§ WORK TO BE COMPLETED
Copy out the abstract on eosinophilic fasciitis below in full, word for word.

§ SELECTED PASSAGE
Background Eosinophilic fasciitis (EF) is a rare disorder characterised by scleroderma-like enduration of the skin, predominantly on the extremities and peripheral eosinophilia. Absence of Raynaud’s phenomenon and visceral involvement are typical features. Histologic findings include fibrosis of muscle fascia and eosinophilic infiltration. Different clinical entities are reported in association with EF. Hereby, we aimed to present clinical characteristics of our cases.
Objectives The medical data of 7 patients with EF (F/M:4/3; mean age 41.7 ± 19), who were followed up for 22.7 ± 19.6 months in Ege University Rheumatology department between January 1996 and December 2000. Mean disease duration was 11 ± 9.2 months on initial diagnosis. The diagnosis was made by en-block biopsy. Skin enduration was located on the lower and upper extremities in all cases. In one patient there was additional enduration on trunk. All cases had peripheral eosinophilia and hypergammaglobulinemia. Elevated muscle enzymes were present only in one case. High titer ANA positivity was present only in three female cases. 2 cases had carpal tunnel syndrome, one had interstitial eosinophilic pneumonia, one had pericarditis and Hashimato thyroiditis, one had vitiligo, one had type II DM which began simultaneously and one had psoriasis in association with EF. There were no history of any relevant medication and toxic material ingestion. No one had malignancy in the follow-up period.

§ SUPPLIED MATERIAL

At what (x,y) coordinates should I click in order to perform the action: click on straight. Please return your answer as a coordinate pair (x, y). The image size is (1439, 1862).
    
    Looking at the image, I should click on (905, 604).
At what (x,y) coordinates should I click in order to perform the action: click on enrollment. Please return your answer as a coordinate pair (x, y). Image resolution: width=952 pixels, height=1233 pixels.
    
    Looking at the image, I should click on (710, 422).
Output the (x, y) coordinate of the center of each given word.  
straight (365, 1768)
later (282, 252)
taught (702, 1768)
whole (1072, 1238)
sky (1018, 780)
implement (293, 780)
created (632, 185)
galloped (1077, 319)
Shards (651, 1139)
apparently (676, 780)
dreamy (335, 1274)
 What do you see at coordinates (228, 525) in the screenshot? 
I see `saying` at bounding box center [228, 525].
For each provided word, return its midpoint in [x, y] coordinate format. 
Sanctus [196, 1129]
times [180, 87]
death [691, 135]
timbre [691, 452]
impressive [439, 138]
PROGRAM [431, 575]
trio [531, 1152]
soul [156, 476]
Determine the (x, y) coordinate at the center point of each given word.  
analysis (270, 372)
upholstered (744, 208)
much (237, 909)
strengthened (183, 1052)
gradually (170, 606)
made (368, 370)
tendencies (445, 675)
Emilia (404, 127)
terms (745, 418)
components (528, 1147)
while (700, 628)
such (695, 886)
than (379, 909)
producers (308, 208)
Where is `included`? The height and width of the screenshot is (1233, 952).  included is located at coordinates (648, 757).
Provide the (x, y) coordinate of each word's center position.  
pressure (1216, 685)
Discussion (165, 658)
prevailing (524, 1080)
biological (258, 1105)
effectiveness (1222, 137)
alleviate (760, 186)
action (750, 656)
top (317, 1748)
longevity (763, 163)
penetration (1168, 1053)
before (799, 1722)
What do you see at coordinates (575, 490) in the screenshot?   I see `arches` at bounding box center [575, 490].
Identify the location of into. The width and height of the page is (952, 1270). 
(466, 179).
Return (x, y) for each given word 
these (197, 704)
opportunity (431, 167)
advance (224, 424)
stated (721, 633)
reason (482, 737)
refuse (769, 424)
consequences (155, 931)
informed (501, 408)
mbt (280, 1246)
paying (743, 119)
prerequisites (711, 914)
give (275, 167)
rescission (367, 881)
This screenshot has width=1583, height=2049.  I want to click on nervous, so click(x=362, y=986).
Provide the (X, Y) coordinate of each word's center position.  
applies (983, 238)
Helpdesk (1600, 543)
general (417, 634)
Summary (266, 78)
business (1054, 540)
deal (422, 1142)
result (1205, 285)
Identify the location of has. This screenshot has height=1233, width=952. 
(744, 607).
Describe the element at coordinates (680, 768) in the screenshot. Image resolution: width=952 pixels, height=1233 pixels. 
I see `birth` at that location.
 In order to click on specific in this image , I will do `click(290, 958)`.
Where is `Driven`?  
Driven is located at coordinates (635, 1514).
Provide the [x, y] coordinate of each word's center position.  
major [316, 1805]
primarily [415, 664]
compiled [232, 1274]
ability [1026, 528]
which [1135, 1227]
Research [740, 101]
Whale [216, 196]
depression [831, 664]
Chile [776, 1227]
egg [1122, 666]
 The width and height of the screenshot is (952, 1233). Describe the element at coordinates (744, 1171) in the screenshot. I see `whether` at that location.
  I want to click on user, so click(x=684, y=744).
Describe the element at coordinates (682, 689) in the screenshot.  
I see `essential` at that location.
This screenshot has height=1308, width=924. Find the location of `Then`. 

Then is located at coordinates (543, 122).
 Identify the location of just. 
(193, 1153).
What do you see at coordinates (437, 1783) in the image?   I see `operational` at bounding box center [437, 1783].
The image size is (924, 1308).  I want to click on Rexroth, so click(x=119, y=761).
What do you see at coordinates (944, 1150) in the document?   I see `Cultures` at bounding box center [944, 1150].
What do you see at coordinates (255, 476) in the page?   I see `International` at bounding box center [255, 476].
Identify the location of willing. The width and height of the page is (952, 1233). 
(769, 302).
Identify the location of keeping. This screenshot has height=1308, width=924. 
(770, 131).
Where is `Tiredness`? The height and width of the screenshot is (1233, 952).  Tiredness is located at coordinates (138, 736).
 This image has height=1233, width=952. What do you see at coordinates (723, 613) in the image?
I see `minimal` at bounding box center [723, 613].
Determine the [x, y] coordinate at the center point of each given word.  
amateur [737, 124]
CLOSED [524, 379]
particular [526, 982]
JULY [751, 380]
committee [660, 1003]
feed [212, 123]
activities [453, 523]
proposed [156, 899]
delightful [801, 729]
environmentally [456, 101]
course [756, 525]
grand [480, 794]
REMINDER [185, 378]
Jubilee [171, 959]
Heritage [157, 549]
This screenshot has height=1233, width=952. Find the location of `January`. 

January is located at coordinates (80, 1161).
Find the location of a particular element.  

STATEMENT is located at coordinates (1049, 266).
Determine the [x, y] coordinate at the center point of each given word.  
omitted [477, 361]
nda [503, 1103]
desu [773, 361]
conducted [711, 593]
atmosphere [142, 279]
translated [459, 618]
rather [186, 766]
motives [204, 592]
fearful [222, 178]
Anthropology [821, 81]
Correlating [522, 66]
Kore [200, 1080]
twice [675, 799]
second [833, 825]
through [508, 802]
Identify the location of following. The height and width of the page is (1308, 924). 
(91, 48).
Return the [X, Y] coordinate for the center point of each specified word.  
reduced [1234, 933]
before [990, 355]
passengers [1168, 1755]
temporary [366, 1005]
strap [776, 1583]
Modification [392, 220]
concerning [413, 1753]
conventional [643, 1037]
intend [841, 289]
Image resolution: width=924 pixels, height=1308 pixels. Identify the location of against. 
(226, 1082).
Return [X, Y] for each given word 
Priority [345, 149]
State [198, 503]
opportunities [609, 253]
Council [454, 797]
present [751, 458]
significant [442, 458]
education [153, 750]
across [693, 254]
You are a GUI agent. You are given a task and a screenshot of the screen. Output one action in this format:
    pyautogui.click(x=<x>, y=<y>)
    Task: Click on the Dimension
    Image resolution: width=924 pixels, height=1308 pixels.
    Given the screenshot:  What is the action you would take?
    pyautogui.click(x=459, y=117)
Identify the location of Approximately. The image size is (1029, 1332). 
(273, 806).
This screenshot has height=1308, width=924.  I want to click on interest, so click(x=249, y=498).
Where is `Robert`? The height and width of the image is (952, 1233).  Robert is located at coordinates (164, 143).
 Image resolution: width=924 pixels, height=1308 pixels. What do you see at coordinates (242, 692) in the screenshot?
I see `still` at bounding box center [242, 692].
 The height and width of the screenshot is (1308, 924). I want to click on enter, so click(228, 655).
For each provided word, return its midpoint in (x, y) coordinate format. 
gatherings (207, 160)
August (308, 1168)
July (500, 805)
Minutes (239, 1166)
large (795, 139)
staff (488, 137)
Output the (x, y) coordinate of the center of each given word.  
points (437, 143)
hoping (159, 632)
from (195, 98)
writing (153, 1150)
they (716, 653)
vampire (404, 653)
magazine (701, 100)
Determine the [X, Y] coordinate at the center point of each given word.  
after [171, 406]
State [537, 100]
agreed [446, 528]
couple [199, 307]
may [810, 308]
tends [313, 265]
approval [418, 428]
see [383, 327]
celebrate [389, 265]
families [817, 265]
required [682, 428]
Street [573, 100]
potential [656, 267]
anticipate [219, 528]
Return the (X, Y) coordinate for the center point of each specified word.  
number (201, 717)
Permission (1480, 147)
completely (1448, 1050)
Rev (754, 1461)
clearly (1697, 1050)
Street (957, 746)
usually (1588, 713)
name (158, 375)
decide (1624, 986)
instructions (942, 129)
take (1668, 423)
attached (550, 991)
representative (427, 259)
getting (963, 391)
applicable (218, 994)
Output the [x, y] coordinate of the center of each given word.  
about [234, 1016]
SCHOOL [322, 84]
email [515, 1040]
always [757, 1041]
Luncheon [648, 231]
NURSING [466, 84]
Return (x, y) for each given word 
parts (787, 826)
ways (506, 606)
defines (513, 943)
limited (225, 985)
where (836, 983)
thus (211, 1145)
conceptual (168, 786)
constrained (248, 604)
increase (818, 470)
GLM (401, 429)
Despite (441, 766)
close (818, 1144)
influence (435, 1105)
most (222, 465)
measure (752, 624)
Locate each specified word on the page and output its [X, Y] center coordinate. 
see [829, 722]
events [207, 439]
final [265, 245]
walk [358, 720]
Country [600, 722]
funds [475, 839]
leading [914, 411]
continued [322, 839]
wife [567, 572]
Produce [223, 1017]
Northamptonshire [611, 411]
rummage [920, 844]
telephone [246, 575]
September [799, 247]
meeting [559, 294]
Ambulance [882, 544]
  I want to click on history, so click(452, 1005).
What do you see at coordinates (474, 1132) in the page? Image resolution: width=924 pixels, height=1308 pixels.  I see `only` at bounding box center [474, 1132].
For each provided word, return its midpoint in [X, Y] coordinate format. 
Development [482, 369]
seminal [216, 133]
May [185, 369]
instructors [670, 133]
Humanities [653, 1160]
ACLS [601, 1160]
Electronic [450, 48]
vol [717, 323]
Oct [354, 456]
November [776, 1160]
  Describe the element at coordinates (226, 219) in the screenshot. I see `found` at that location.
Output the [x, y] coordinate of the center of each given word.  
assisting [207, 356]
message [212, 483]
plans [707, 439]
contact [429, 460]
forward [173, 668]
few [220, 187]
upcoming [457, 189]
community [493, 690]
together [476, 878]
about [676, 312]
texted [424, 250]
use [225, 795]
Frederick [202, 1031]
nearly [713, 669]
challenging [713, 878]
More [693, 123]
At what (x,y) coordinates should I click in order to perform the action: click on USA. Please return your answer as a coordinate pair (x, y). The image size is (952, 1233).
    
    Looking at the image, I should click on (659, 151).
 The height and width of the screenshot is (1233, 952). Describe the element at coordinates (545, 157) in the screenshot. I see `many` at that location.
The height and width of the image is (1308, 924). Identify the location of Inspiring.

§ RESPONSE BOX
Background Eosinophilic fasciitis (EF) is a rare disorder characterised by scleroderma-like enduration of the skin, predominantly on the extremities and peripheral eosinophilia. Absence of Raynaud’s phenomenon and visceral involvement are typical features. Histologic findings include fibrosis of muscle fascia and eosinophilic infiltration. Different clinical entities are reported in association with EF. Hereby, we aimed to present clinical characteristics of our cases.
Objectives The medical data of 7 patients with EF (F/M:4/3; mean age 41.7 ± 19), who were followed up for 22.7 ± 19.6 months in Ege University Rheumatology department between January 1996 and December 2000. Mean disease duration was 11 ± 9.2 months on initial diagnosis. The diagnosis was made by en-block biopsy. Skin enduration was located on the lower and upper extremities in all cases. In one patient there was additional enduration on trunk. All cases had peripheral eosinophilia and hypergammaglobulinemia. Elevated muscle enzymes were present only in one case. High titer ANA positivity was present only in three female cases. 2 cases had carpal tunnel syndrome, one had interstitial eosinophilic pneumonia, one had pericarditis and Hashimato thyroiditis, one had vitiligo, one had type II DM which began simultaneously and one had psoriasis in association with EF. There were no history of any relevant medication and toxic material ingestion. No one had malignancy in the follow-up period.